(1.) The defendant was sued on behalf of a mosque for the recovery of the rent of the site of a shop. The defendant's shop is situated on land belonging to the mosque, and the defendant's liability to pay rent is admitted. The question in dispute is as to whether the plaintiff who puts himself forward as the manager of the mosque property is entitled to sue and recover the money. The plaintiff is the secretary of a society known as the "Anjuman Intizamia Masjid" in Benares, and it appears that the association looks after the management of several mosques in that city. It is in evidence that this association has in the past recovered rent for the sites of shops from parjautdars and has carried on with the money the management of the mosque. In 1922 the society got itself registered. On behalf of the defence it was suggested that there was a rival body which managed the mosque and that the plaintiff was not entitled to recover the parjaut. The relevant observations of the lower appellate Court which has dismissed the suit of the plaintiff after reversing the decree of the trial Court are: In the present case the plaintiff has admitted that he cannot say how the Anjuman has got the title to manage the mosque in dispute. All that can be claimed is that the Anjuman has been managing the mosque since 1912 for some years. Since that time however, and after the period of registration.
(2.) (in 1922): the parjautdars appear to have taken matters into their own hands and have set up a counter management. I am of opinion that in the present case when the plaintiff comes to enforce a right he must prove his title up to the hilt.
(3.) This does not appear to be the correct view of looking at the rights of a person or a body suing on behalf of a Muhammadan religious trust. It has been held by this Court in Muiz-ud-din V/s. Mohammad Ikhlaq A.I.R. 1924 All. 59 that a de facto mutwalli of a trust is entitled to remain in possession of the trust property and to recover the profits of the trust. This pronouncement was followed by the Madras High Court in a Single Judge decision in the case of Mahomed Ibrahim v. Sundaram Chetti . In another Madras case of 1926 Moideen Bibi V/s.
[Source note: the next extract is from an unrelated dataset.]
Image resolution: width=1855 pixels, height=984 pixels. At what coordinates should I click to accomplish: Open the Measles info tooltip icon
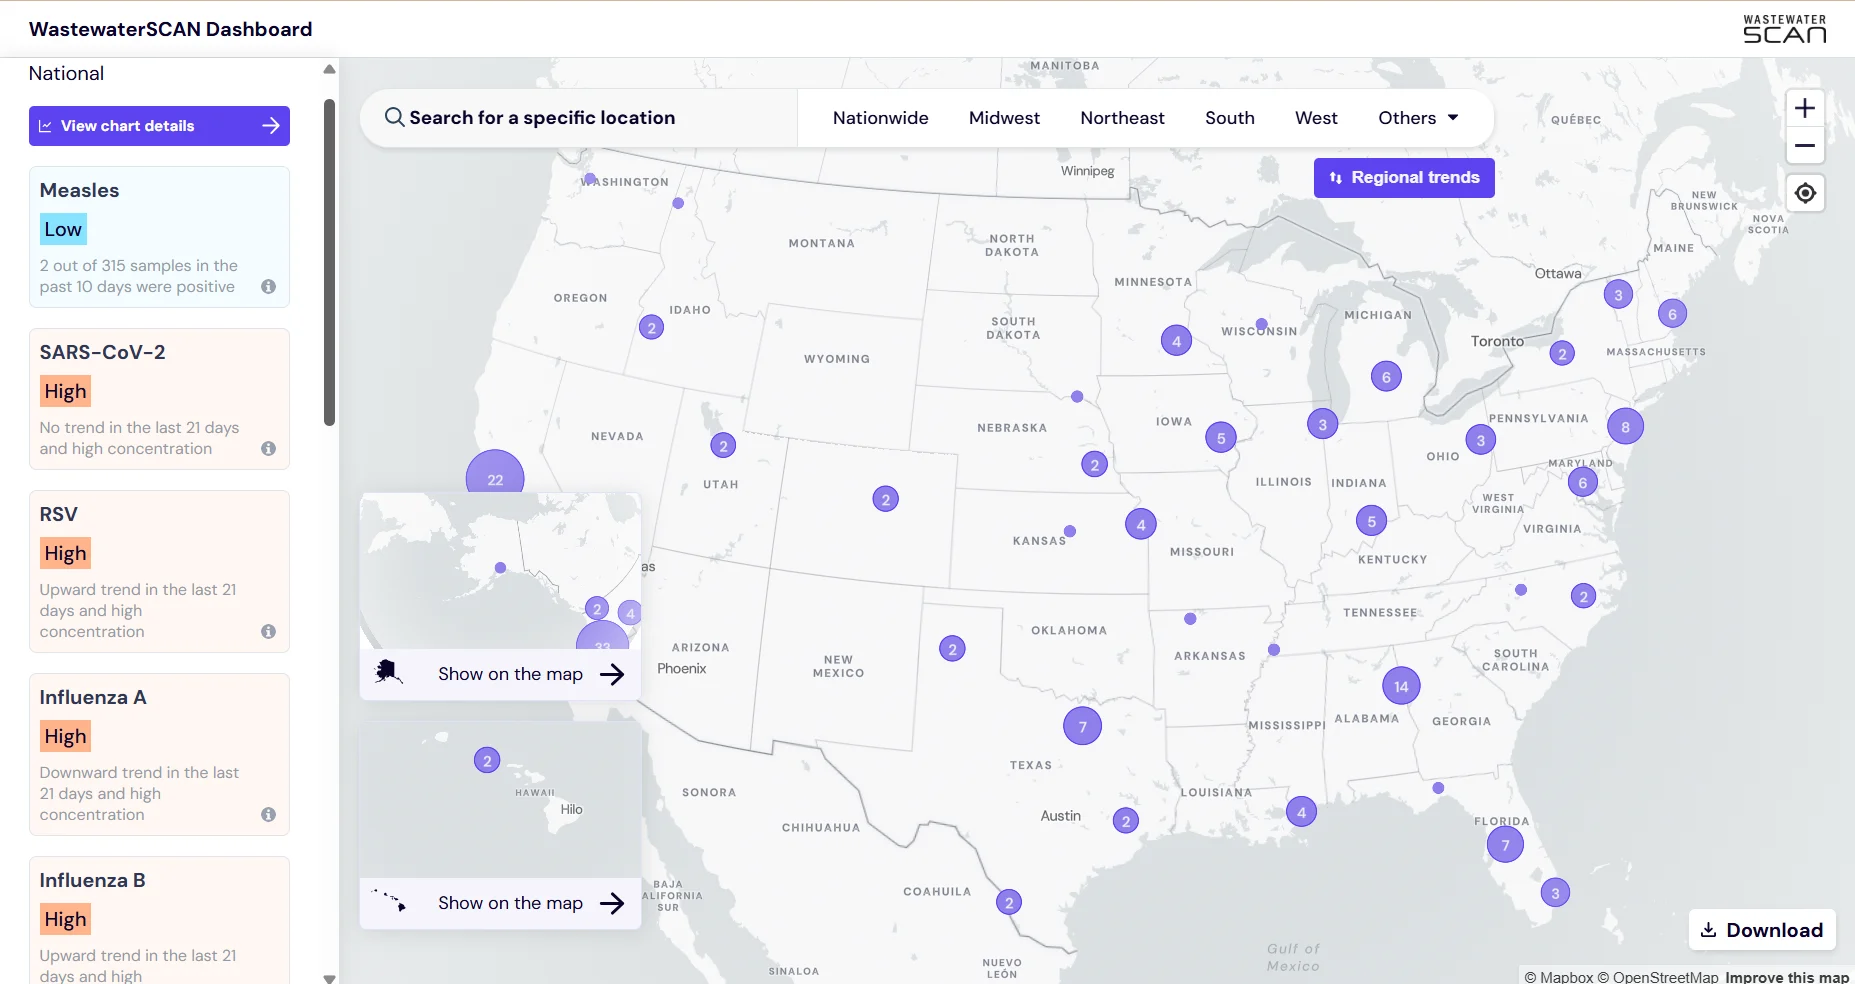[x=267, y=286]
Rathanevelu Mudali A.I.R. 1927 Mad. 69 a Bench of two Judges accepted the dictum of the Allahabad High Court that de facto mutwallis of mosques were well known to the law. In 1913; a Bench of the same High Court laid down that a de facto trustee of a mosque had a right not only to reimburse himself of all expenses properly incurred by him just like a de jure trustee, but further that he was entitled to remain in possession of the trust property until he was reimbursed in respect of all proper charges incurred by him: Kaliba V/s. Soran Bivi [1915] 38 Mad. 260. There is thus a large volume of authority in favour of a de facto mutwalli being entitled to act on behalf of a trust without being put to proof of his antecedents and the origin of his authority to manage the trust.